El transmisor se encontraba en un extremo de la larga habitación. Una máquina muy sencilla con una fuente de poder prácticamente inagotable y cuadrantes a toda prueba. La voz metálica que emergía del aparato hablaba skaithiano con cierto acento.
—La tienda se cierra, Pedrallon. No puedo hacer más que volver a casa.
Un silencio. Luego:
—¿Lo escuchas?
Como fondo, un mugido tormentoso atravesando por un cielo invisible.
—Otro más. Soy el sexto.
Su voz denotaba cierta prisa, como si fuera a cortar la comunicación.
—¡Espera!
El hombre del traje de seda sentado en una alfombra de cañas ante el transmisor estuvo a punto de golpear la máquina con el puño.

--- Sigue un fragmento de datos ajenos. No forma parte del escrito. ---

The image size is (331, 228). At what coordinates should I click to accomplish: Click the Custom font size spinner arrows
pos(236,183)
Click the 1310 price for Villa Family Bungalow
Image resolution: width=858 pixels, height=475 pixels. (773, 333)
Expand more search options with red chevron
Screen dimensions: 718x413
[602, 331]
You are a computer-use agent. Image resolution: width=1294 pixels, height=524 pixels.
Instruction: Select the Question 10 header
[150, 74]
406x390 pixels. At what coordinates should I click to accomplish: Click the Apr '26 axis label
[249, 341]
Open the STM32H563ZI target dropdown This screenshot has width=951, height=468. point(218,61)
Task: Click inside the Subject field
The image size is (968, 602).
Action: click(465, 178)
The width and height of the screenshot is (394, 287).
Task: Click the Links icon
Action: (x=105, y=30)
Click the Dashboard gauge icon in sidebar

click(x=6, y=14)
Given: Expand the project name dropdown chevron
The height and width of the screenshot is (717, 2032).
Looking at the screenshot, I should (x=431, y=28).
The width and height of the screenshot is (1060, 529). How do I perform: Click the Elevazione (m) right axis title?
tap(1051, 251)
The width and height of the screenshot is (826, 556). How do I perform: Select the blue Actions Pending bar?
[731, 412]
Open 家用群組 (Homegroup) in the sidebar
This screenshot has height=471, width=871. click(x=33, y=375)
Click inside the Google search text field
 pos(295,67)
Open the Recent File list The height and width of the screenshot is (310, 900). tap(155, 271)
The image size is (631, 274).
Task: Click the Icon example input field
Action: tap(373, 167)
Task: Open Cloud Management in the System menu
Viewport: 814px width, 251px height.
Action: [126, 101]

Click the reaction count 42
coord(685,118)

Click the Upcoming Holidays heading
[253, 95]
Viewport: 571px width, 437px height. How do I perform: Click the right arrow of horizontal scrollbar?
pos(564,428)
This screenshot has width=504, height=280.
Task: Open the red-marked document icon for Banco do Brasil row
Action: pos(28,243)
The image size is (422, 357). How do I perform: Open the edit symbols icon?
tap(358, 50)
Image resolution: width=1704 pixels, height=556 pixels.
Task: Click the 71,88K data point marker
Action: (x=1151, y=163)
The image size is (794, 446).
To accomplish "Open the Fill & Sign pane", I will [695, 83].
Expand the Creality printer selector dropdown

—¡Espera, Penkawr-Che! Hay alguien que quiere hablarte.
Miró por encima del hombro y sus ojos se desorbitaron al ver a Stark.
—Sí, ha venido alguien. ¿Quieres esperar?
—Cinco minutos. Ni uno más. Insisto, Pedrallon…
—Sí, sí, ya lo sé.
Pedrallon se levantó. Era delgado, ágil, vivo, con la piel ambarina de los trópicos. Stark se sorprendió al considerar que el segmento más rico, próspero, favorecido de la población hubiera originado a Pedrallon, el rebelde, cuyo propio pueblo no estaba en peligro inminente. De modo automático fue consciente de la inmensa vitalidad de aquel hombre, de su total devoción a una causa que hacía arder sus ojos oscuros con llamaradas que sólo eran contenidas por una voluntad de hierro. La mirada de Pedrallon rozó a Sanghalaine, pasó por Morn, se clavó en Stark.
—Esperaba a la dama de Iubar. No a ti.
—Estaba con ella —explicó Llandric—. Debí… Pensé que querrías…
Se obligó a pronunciar una frase completa.
—Es el Hombre Oscuro.
—Lo sé —replicó Pedrallon.
Y el odio marcó su rostro. Un odio desnudo, sorprendente.